▸ WHAT THIS TASK INVOLVES
Your output should be the entries below, from the first line up to and including the line with "How to manage my Rates (559, 404)", reproduced exactly and with no other lines.

▸ Stored items
= Beginning of Section =
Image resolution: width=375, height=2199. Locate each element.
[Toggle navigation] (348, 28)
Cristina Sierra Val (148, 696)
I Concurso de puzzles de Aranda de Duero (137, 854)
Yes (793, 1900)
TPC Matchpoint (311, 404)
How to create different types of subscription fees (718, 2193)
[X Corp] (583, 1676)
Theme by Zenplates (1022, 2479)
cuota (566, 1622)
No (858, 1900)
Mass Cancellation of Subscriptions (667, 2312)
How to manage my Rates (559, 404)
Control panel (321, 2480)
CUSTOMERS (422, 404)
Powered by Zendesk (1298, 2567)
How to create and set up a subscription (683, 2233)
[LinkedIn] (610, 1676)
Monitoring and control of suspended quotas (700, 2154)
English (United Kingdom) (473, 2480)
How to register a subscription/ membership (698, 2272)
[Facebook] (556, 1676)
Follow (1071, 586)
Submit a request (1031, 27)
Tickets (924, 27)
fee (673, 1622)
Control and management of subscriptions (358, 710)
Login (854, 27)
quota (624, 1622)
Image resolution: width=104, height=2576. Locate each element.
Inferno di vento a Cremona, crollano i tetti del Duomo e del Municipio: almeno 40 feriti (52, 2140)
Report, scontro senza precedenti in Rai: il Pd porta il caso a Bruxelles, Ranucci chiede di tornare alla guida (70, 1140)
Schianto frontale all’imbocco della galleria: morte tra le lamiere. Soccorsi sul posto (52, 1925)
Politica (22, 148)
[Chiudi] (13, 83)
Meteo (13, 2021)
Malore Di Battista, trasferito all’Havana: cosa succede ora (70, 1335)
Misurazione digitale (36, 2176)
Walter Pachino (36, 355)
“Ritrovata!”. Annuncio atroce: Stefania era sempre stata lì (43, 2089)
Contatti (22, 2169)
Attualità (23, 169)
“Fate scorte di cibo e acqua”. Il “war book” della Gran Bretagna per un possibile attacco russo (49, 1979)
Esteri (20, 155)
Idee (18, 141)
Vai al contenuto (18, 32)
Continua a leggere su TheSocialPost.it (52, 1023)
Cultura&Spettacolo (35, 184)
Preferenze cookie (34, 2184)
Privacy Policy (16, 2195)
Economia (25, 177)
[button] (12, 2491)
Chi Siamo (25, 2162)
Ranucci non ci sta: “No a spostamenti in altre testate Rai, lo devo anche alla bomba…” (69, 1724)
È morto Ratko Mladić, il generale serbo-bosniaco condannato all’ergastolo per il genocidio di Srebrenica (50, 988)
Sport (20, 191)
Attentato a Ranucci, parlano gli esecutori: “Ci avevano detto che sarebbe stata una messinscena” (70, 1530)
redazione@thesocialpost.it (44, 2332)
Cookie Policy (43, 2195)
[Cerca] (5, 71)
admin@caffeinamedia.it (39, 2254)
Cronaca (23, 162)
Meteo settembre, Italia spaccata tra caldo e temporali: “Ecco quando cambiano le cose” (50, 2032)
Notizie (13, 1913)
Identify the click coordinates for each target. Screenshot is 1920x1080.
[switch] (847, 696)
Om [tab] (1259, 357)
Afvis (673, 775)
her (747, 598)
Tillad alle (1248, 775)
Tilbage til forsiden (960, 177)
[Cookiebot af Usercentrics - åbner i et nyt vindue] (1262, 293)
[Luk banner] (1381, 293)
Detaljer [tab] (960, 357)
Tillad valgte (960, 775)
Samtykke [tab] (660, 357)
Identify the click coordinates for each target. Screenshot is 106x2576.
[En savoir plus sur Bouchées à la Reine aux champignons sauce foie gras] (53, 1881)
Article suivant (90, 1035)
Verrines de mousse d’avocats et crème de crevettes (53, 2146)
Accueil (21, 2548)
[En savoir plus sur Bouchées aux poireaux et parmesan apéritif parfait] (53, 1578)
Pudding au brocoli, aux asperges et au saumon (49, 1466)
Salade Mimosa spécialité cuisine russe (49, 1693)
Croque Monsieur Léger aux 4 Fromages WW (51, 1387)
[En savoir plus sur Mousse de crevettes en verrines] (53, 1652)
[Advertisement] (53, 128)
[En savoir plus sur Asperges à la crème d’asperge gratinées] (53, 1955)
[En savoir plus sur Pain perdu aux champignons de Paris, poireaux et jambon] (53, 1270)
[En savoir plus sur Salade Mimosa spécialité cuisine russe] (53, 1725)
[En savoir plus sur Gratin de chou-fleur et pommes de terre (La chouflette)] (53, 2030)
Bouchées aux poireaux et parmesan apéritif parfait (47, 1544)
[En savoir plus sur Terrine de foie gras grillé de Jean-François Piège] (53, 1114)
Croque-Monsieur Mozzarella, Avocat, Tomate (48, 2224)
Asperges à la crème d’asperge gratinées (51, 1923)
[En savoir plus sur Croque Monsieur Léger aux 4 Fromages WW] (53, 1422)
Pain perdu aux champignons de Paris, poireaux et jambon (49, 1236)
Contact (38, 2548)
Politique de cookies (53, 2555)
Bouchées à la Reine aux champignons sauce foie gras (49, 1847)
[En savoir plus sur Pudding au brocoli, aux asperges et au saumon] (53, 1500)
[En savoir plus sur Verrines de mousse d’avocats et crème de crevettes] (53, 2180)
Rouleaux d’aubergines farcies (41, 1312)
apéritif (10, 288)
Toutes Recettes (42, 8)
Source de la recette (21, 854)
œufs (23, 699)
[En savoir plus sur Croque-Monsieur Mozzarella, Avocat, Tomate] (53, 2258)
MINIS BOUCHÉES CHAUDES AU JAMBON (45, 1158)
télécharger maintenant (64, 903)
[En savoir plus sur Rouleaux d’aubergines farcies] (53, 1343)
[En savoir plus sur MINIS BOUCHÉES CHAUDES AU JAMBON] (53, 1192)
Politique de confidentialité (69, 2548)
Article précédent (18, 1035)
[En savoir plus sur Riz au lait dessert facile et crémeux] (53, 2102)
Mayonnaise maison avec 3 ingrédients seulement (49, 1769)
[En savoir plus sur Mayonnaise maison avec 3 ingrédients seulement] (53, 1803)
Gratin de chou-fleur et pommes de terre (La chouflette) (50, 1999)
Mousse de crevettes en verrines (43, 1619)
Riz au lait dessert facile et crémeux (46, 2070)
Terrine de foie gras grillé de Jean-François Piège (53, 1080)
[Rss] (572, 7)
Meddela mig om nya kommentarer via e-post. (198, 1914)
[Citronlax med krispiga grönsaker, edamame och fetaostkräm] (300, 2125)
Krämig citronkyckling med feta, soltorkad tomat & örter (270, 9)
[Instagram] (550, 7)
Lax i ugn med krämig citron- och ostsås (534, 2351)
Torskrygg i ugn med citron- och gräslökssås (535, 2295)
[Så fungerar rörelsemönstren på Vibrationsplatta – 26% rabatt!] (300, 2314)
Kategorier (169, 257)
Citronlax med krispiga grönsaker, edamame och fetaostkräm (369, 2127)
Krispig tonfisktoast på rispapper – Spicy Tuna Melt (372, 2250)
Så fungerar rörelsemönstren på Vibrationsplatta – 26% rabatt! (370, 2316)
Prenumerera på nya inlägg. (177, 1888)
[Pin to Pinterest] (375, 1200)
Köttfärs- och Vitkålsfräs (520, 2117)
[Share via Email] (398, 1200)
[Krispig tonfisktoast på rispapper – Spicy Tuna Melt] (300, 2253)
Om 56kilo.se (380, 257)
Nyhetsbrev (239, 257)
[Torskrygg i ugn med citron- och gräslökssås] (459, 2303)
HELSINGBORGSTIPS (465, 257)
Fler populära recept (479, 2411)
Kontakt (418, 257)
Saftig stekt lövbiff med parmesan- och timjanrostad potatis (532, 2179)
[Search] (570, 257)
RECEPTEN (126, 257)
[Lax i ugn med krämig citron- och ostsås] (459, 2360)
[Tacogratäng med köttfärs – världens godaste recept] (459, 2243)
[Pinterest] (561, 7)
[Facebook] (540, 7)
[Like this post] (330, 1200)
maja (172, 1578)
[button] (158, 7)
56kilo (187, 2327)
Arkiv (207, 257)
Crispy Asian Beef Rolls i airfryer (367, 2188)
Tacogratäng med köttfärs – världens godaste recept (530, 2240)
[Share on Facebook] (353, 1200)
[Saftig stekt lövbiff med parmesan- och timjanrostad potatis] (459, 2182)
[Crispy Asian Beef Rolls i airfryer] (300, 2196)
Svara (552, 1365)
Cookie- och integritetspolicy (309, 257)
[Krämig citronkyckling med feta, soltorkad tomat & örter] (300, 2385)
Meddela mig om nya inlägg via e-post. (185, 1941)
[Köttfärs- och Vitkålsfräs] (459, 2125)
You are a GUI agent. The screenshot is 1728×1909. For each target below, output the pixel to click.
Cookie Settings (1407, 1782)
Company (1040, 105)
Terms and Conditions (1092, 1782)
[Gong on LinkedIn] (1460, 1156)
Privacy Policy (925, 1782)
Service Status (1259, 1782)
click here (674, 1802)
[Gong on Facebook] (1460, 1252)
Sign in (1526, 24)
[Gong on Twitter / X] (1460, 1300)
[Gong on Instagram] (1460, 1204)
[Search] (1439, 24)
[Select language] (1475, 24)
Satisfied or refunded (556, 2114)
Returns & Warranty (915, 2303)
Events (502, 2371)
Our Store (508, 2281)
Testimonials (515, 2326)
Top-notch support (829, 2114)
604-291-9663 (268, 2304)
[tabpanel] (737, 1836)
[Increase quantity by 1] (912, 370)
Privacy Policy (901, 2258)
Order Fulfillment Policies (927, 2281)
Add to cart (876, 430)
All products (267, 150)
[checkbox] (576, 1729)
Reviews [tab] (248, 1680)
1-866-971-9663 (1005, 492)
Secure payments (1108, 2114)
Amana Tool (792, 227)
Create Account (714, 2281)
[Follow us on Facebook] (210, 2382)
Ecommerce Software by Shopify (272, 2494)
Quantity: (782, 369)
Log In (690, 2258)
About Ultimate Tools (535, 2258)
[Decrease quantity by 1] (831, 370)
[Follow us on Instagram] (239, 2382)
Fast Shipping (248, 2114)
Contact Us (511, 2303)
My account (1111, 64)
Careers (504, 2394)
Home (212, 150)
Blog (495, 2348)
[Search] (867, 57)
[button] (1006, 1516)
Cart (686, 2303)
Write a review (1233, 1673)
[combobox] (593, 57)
= End of Section =
▸ EXERCISE RESULT
Image resolution: width=375, height=2199. Locate each element.
[Toggle navigation] (348, 28)
Cristina Sierra Val (148, 696)
I Concurso de puzzles de Aranda de Duero (137, 854)
Yes (793, 1900)
TPC Matchpoint (311, 404)
How to create different types of subscription fees (718, 2193)
[X Corp] (583, 1676)
Theme by Zenplates (1022, 2479)
cuota (566, 1622)
No (858, 1900)
Mass Cancellation of Subscriptions (667, 2312)
How to manage my Rates (559, 404)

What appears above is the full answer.